Additionally, crypto experts are of the view that the rapid development in blockchain technology, the underlying technology behind cryptocurrencies, has contributed to a positive outlook. However, they warn cryptocurrencies still face several challenges that hinder their widespread adoption.

“One of the major challenges is regulatory uncertainty. Various governments are still grappling with how to regulate cryptocurrencies, resulting in a lack of clear rules and guidelines. This uncertainty makes it difficult for businesses and investors to navigate the cryptocurrency landscape, ultimately slowing down adoption,” the expert said.

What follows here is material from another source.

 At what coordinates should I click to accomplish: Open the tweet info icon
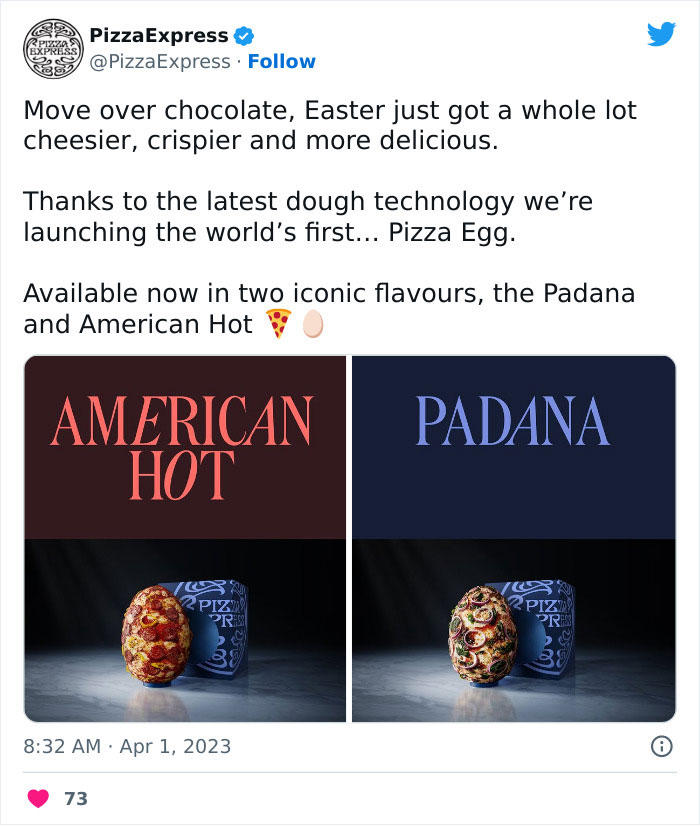pos(660,746)
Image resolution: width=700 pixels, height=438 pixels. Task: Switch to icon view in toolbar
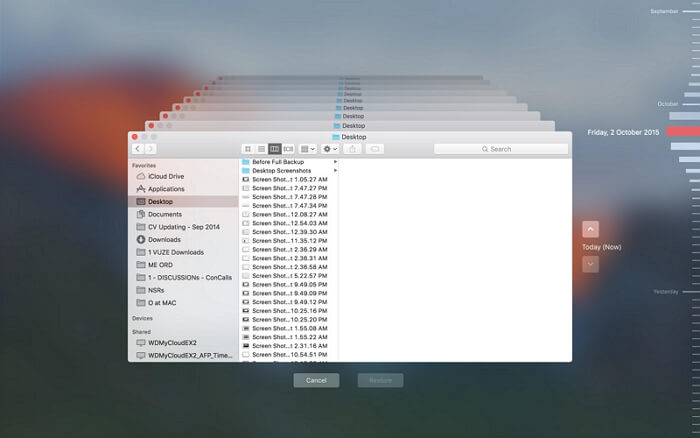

Another challenge is the ongoing issue of security and fraud. Cryptocurrencies are susceptible to hacking, scams, and theft due to their decentralised nature and lack of standard security measures. “High-profile cases of crypto theft have caused a loss of trust among potential users, hindering the growth of the market. Improving security measures and educating users about best practices is crucial to address this challenge,” said another expert.

Furthermore, cryptocurrencies also face scalability issues. Bitcoin, the first and most popular cryptocurrency, has experienced network congestion during periods of high demand, resulting in slower transaction times and higher fees. Solving the scalability problem is essential to ensure cryptocurrencies can handle large-scale adoption without compromising on speed and cost.

In conclusion, the outlook for cryptocurrencies is promising, with increasing acceptance from mainstream institutions and the rise of decentralised finance. However, challenges such as regulatory uncertainty, security concerns, and scalability issues need to be addressed to ensure widespread adoption.